Optional Redemption:    During the three-month period prior to, and including, the First Reset Date, and during the three-month period prior to, and including, any subsequent Reset Date, the Issuer may, at its option, redeem the notes, in whole or in part, at a redemption price equal to 100% of the principal amount of the notes to be redeemed, plus accrued and unpaid interest to, but excluding, the redemption date.
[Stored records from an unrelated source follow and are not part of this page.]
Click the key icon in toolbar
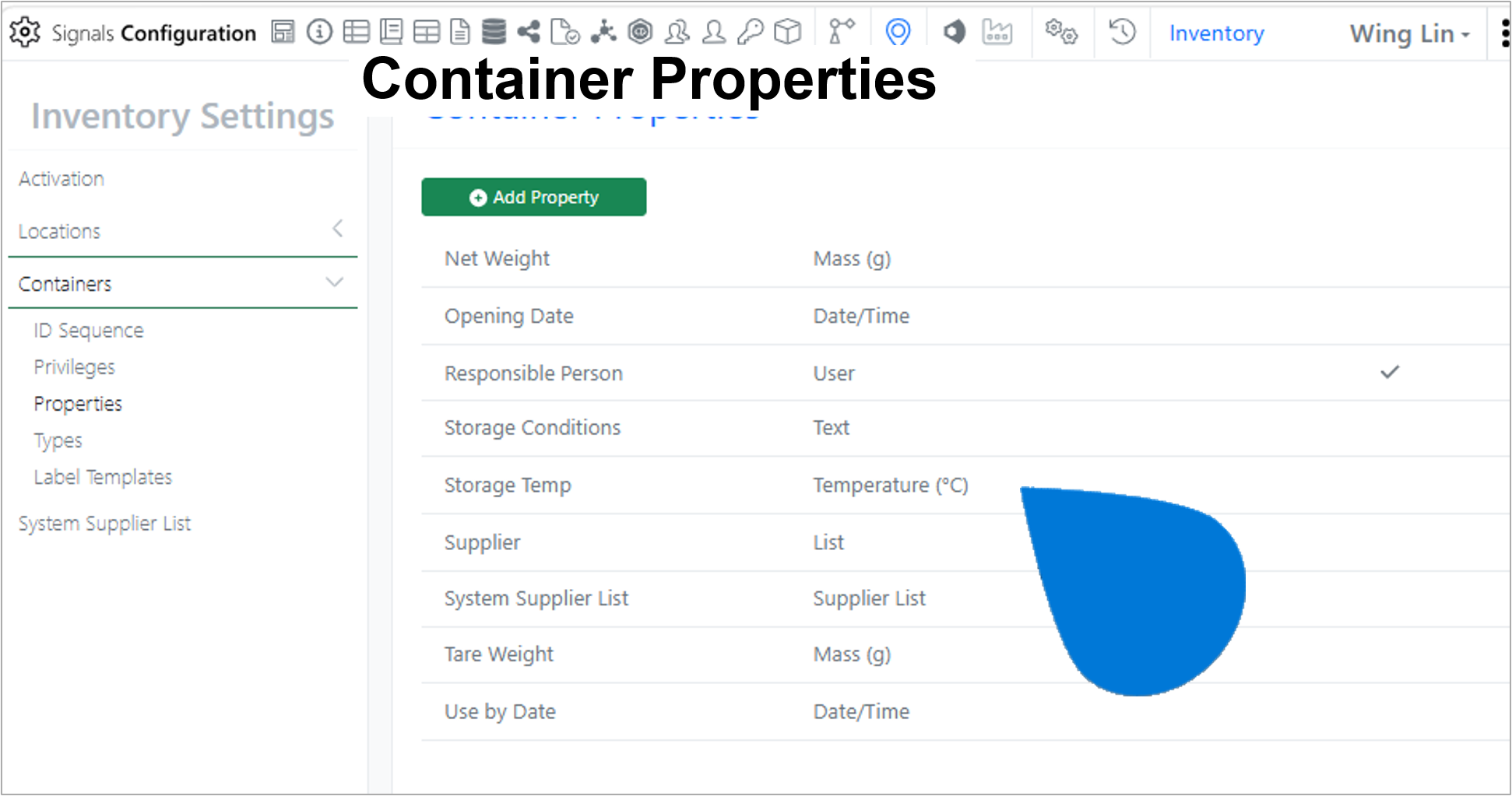 [x=751, y=32]
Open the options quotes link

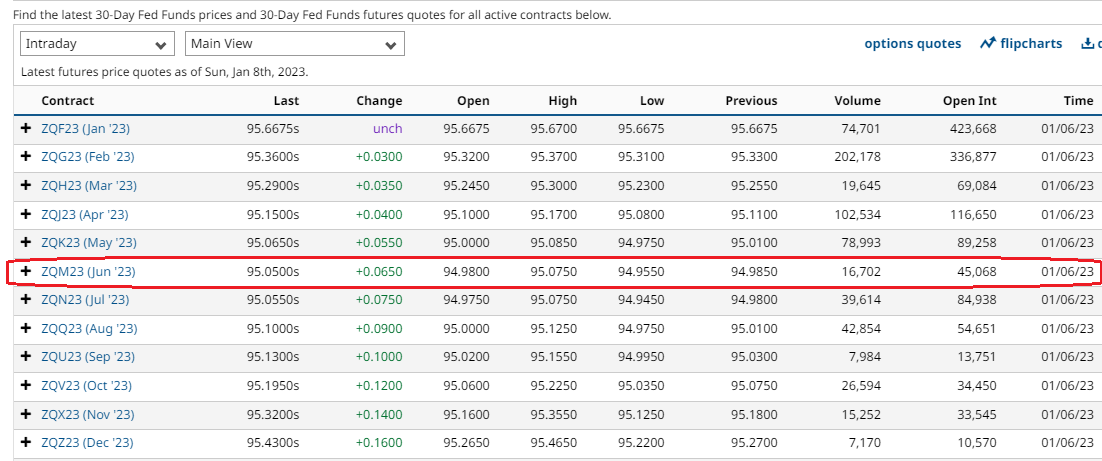(x=912, y=43)
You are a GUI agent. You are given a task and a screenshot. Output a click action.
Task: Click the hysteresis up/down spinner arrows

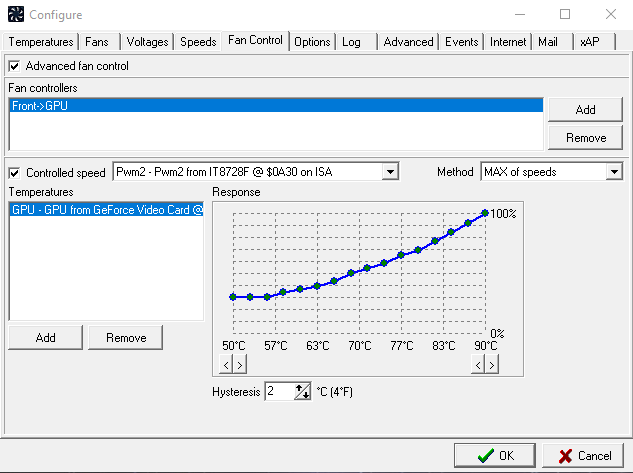(x=302, y=391)
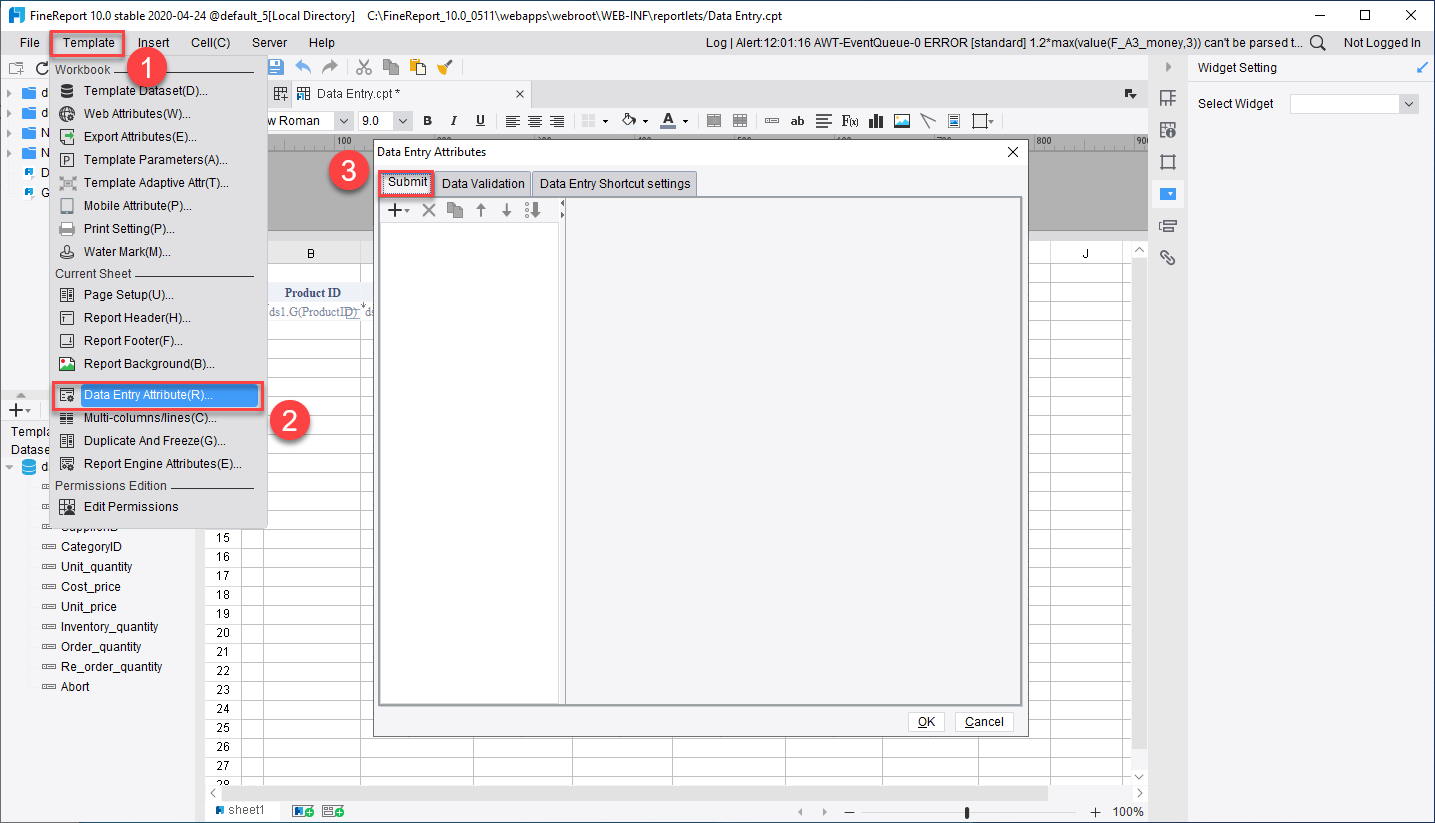Copy submit event using duplicate icon
The height and width of the screenshot is (823, 1435).
click(455, 209)

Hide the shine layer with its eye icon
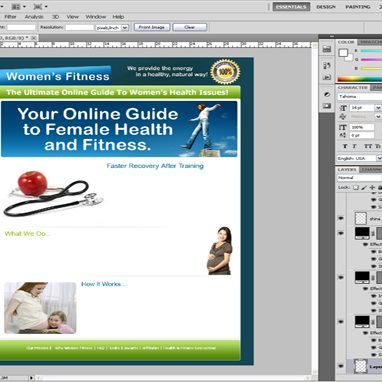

Tax Redemption:    If a Tax Redemption Event occurs prior to the maturity date of the notes, the Issuer may, at its option, redeem the notes, in whole but not in part, within 120 days of the occurrence of a Tax Redemption Event, at a redemption price equal to 100% of the principal amount of the notes to be redeemed, plus accrued and unpaid interest to, but excluding, the redemption date.
Rating Agency Event Redemption:    If a Rating Agency Event occurs prior to the maturity date of the notes, the Issuer may, at its option, redeem the notes, in whole but not in part, within 120 days of the occurrence of a Rating Agency Event, at a redemption price equal to 102% of the principal amount of the notes to be redeemed, plus accrued and unpaid interest to, but excluding, the redemption date.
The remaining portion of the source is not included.